Où sont les adultes ? Les parents sont en général absents, ou déconnectés, quand ils ne sont pas les méchants de l’histoire, sauf quand ils sont pirates ou vieillard cocasse ; c’est-à-dire des enfants…
4. Un appel à l’harmonie plutôt qu’au conflit
Contrairement aux récits manichéens, Miyazaki ne diabolise pas les humains. Ses films suggèrent qu’il est possible de coexister avec la nature à condition d’adopter un mode de vie respectueux et durable. Il me semble que la substantifique moelle de son oeuvre réside dans l’amour de soi, des proches, du rêve éveillé, de la nature. Mon voisin Totoro est sans doute La Parade de Jacques Tati ; l’imagination au pouvoir !
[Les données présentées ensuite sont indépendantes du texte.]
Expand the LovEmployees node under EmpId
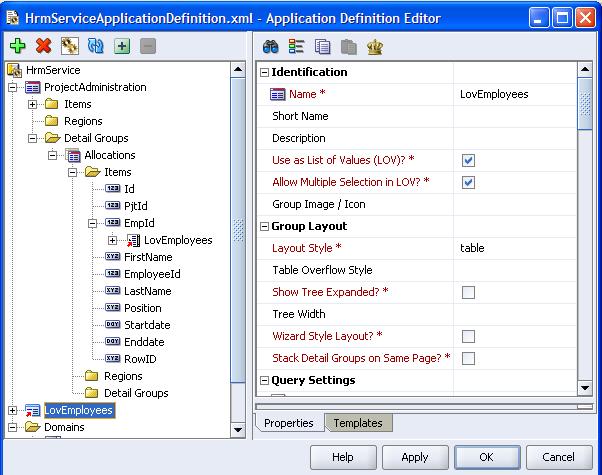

5. Un engagement personnel
Au-delà de son œuvre, Miyazaki applique ses principes dans la réalité. Il a financé la reforestation au Japon, milite contre le nucléaire et s’est toujours opposé à une industrialisation excessive du cinéma d’animation. Avec le studio Ghibli, il a pu créer des oeuvres personnelles et prôner l’écologie et la bienveillance comme autant de modèles de résistance et de résilience face au monstre techno-capitaliste sans âme ni coeur… et qui donc n’est pas forcément un robot. Comme Tezuka, avant que ça ne devienne un sujet global, Miyazaki sensibilisait son (jeune) public au respect du Vivant, à travers ses films, faisant de lui un visionnaire en matière de protection de la nature.
6. Un refus de l’intelligence artificielle
En 2024, une petite vidéo fait le tour du monde des aficionados de Miyazaki qui donne son avis sur la création artificielle. Le moins qu’on puisse dire, c’est que le créateur ne la porte pas dans son coeur.